## Start
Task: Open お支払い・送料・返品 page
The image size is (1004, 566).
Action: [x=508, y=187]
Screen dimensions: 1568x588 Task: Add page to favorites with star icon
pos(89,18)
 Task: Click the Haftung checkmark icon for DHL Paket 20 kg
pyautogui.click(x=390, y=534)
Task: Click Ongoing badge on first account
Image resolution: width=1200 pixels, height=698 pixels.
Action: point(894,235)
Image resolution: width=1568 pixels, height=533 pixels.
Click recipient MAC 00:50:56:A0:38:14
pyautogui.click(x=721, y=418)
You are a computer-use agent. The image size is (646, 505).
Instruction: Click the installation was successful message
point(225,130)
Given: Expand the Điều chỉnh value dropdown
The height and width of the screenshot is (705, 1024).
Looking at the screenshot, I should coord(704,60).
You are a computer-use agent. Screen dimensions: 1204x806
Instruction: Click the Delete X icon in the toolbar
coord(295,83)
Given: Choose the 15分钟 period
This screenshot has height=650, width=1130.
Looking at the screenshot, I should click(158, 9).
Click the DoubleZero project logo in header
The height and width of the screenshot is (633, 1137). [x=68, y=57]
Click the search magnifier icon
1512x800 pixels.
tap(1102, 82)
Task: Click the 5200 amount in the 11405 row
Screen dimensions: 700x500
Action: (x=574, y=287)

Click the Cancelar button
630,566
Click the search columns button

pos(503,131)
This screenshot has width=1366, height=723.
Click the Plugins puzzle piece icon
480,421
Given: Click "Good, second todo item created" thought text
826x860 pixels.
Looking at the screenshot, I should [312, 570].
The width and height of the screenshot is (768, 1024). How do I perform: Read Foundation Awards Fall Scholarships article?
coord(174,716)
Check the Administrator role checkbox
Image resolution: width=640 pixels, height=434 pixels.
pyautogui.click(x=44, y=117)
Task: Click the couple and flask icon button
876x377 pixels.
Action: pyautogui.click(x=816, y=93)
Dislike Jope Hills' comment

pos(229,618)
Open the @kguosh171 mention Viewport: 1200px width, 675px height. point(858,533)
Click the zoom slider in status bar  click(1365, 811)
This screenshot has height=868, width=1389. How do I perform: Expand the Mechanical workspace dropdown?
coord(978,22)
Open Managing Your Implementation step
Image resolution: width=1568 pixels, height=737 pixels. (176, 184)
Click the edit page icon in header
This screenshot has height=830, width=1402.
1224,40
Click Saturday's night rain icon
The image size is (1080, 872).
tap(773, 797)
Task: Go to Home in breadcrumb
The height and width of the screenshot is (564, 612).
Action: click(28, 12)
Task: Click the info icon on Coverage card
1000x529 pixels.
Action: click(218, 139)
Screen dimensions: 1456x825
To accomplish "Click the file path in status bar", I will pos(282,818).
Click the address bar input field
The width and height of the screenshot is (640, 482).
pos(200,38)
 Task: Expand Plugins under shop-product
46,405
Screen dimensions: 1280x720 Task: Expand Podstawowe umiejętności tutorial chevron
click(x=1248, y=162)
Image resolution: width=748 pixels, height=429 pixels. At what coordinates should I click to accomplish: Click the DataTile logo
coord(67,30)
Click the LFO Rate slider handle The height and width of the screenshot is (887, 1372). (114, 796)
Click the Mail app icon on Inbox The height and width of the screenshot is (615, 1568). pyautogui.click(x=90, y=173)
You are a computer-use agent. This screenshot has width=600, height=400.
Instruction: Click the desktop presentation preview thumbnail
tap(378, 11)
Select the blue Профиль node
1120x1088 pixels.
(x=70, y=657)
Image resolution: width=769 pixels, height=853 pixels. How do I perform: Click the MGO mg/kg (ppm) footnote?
## End
WORK TO BE COMPLETED –
Switch "Cancelar" to "Abbrechen" in the records, starting at the line that has "Task: Click Ongoing badge on first account" and stopping after the line that has "Image resolution: width=1568 pixels, height=737". Give only those lines again, with everything else left unchanged.

PROBLEM SOLUTION –
Task: Click Ongoing badge on first account
Image resolution: width=1200 pixels, height=698 pixels.
Action: point(894,235)
Image resolution: width=1568 pixels, height=533 pixels.
Click recipient MAC 00:50:56:A0:38:14
pyautogui.click(x=721, y=418)
You are a computer-use agent. The image size is (646, 505).
Instruction: Click the installation was successful message
point(225,130)
Given: Expand the Điều chỉnh value dropdown
The height and width of the screenshot is (705, 1024).
Looking at the screenshot, I should coord(704,60).
You are a computer-use agent. Screen dimensions: 1204x806
Instruction: Click the Delete X icon in the toolbar
coord(295,83)
Given: Choose the 15分钟 period
This screenshot has height=650, width=1130.
Looking at the screenshot, I should click(158, 9).
Click the DoubleZero project logo in header
The height and width of the screenshot is (633, 1137). [x=68, y=57]
Click the search magnifier icon
1512x800 pixels.
tap(1102, 82)
Task: Click the 5200 amount in the 11405 row
Screen dimensions: 700x500
Action: (x=574, y=287)

Click the Abbrechen button
630,566
Click the search columns button

pos(503,131)
This screenshot has width=1366, height=723.
Click the Plugins puzzle piece icon
480,421
Given: Click "Good, second todo item created" thought text
826x860 pixels.
Looking at the screenshot, I should [312, 570].
The width and height of the screenshot is (768, 1024). How do I perform: Read Foundation Awards Fall Scholarships article?
coord(174,716)
Check the Administrator role checkbox
Image resolution: width=640 pixels, height=434 pixels.
pyautogui.click(x=44, y=117)
Task: Click the couple and flask icon button
876x377 pixels.
Action: pyautogui.click(x=816, y=93)
Dislike Jope Hills' comment

pos(229,618)
Open the @kguosh171 mention Viewport: 1200px width, 675px height. point(858,533)
Click the zoom slider in status bar  click(1365, 811)
This screenshot has height=868, width=1389. How do I perform: Expand the Mechanical workspace dropdown?
coord(978,22)
Open Managing Your Implementation step
Image resolution: width=1568 pixels, height=737 pixels. (176, 184)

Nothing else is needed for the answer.